A volte serve solo guardarsi indietro per capire quanta strada sia stata fatta. Dacia per anni è stata considerata poco più di un marchio low cost, la scelta di chi cercava il minimo indispensabile senza troppe pretese. Oggi quel marchio è diventato uno dei protagonisti del mercato europeo. Un ribaltamento di prospettiva che ha cambiato tutto, dalla percezione al posizionamento fino alle ambizioni.
Dacia, i nuovi modelli in arrivo faranno fare un “grande passo avanti” al marchio

La Dacia Sandero resta il simbolo più evidente di questa trasformazione. Da anni si piazza stabilmente tra le auto più vendute in diversi mercato europei, battendo rivali che investono in marketing cifre incomparabilmente superiori. I risultati odierni sono il risultato di una strategia precisa avviata nel 2021 sotto la guida di Luca de Meo nel gruppo Renault.
L’obiettivo era rinnovare la gamma da cima a fondo, allargare l’offerta e dare al marchio un’immagine più solida senza tradirne l’anima accessibile.
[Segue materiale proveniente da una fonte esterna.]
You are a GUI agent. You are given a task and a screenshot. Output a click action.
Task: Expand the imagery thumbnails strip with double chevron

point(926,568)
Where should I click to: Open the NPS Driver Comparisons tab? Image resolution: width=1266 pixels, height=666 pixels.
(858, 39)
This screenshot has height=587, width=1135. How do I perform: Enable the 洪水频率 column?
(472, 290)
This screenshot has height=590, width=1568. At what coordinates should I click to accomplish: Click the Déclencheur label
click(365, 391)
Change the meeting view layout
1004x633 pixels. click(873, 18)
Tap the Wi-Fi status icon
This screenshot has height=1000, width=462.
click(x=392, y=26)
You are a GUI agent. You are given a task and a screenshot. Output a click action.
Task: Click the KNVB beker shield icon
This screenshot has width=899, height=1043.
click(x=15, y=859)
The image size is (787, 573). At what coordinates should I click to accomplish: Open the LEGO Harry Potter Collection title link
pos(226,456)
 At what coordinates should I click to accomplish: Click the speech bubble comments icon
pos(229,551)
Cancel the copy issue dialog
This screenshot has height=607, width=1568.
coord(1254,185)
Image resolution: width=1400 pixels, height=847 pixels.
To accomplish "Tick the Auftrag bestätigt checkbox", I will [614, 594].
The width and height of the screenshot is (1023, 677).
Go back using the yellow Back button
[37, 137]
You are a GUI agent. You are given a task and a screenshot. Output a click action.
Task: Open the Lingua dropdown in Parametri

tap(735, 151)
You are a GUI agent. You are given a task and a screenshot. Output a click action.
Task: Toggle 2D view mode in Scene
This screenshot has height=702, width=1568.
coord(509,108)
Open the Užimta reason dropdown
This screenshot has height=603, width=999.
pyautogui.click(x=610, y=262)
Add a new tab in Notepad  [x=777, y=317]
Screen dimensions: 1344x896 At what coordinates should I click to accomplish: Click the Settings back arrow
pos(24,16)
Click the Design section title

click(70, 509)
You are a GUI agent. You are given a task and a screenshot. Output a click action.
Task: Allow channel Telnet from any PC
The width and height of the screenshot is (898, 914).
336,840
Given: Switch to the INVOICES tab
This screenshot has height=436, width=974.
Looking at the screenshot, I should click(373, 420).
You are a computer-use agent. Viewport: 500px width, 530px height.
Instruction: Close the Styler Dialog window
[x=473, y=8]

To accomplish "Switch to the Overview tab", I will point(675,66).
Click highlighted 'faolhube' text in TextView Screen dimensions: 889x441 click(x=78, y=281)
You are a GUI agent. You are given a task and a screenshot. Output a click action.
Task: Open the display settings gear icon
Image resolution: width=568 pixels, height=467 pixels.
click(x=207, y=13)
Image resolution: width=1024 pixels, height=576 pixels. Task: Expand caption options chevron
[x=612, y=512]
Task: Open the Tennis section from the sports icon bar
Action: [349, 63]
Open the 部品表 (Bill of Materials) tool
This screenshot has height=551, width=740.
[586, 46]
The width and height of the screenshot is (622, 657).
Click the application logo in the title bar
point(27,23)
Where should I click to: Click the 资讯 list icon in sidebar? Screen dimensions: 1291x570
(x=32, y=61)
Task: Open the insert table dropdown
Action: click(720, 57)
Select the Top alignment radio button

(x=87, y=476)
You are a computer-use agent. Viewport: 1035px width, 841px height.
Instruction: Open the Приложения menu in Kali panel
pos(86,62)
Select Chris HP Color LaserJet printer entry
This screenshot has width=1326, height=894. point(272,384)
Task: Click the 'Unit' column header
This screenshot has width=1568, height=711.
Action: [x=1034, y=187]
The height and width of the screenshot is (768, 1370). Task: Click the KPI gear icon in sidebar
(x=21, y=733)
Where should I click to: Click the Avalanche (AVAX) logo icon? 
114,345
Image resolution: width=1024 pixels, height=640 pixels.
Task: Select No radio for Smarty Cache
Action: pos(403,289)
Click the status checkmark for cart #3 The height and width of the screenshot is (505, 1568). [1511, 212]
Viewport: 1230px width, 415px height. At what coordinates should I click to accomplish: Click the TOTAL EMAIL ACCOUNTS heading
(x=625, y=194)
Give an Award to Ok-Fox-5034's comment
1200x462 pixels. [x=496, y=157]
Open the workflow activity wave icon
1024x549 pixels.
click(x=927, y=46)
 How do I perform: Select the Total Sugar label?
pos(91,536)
Da lì sono arrivate la nuova Duster, una Spring più completa e versatile, la Jogger e infine la Bigster, SUV arrivato di recente e che ha chiuso il cerchio. Denis Le Vot, incaricato di portare a termine questa fase, ha passato il testimone una volta completato il lavoro.
Ora tocca a Katrin Adt, chiamata a guidare un marchio in ottima salute ma con aspettative altissime. La linea ufficiale parla di continuità, ma dietro le quinte si prepara una fase ancora più ambiziosa. Il primo segnale potrebbe arrivare a breve con un modello del tutto inedito per Dacia, una berlina familiare dal profilo rialzato già avvistata nei test su strada. Il nome più probabile è Spacer, un’auto che segnerebbe una vera svolta per il marchio.

I piani però non si fermano qui. È in programma anche un SUV coupé destinato a raccogliere l’eredità lasciata dalla Renault Arkana, costruita sulla piattaforma della Bigster. Entro il 2028 dovrebbe arrivare un modello compatto e accessibile pensato per sfidare Citroën C4 e Skoda Scala, a conferma della volontà di espandersi verso segmenti più generalisti.
Sul fronte elettrico, una city car a zero emissioni sviluppata in parallelo con la futura Renault Twingo completerà l’offerta nel breve periodo. Resta aperta anche l’ipotesi di un quadriciclo leggero per contrastare la Citroën Ami, sfruttando tecnologie già disponibili all’interno del gruppo. Dacia si prepara insomma a scrivere un nuovo capitolo della sua storia. Da marchio essenziale a costruttore sempre più completo, con l’obiettivo di crescere senza perdere ciò che l’ha portata fin qui.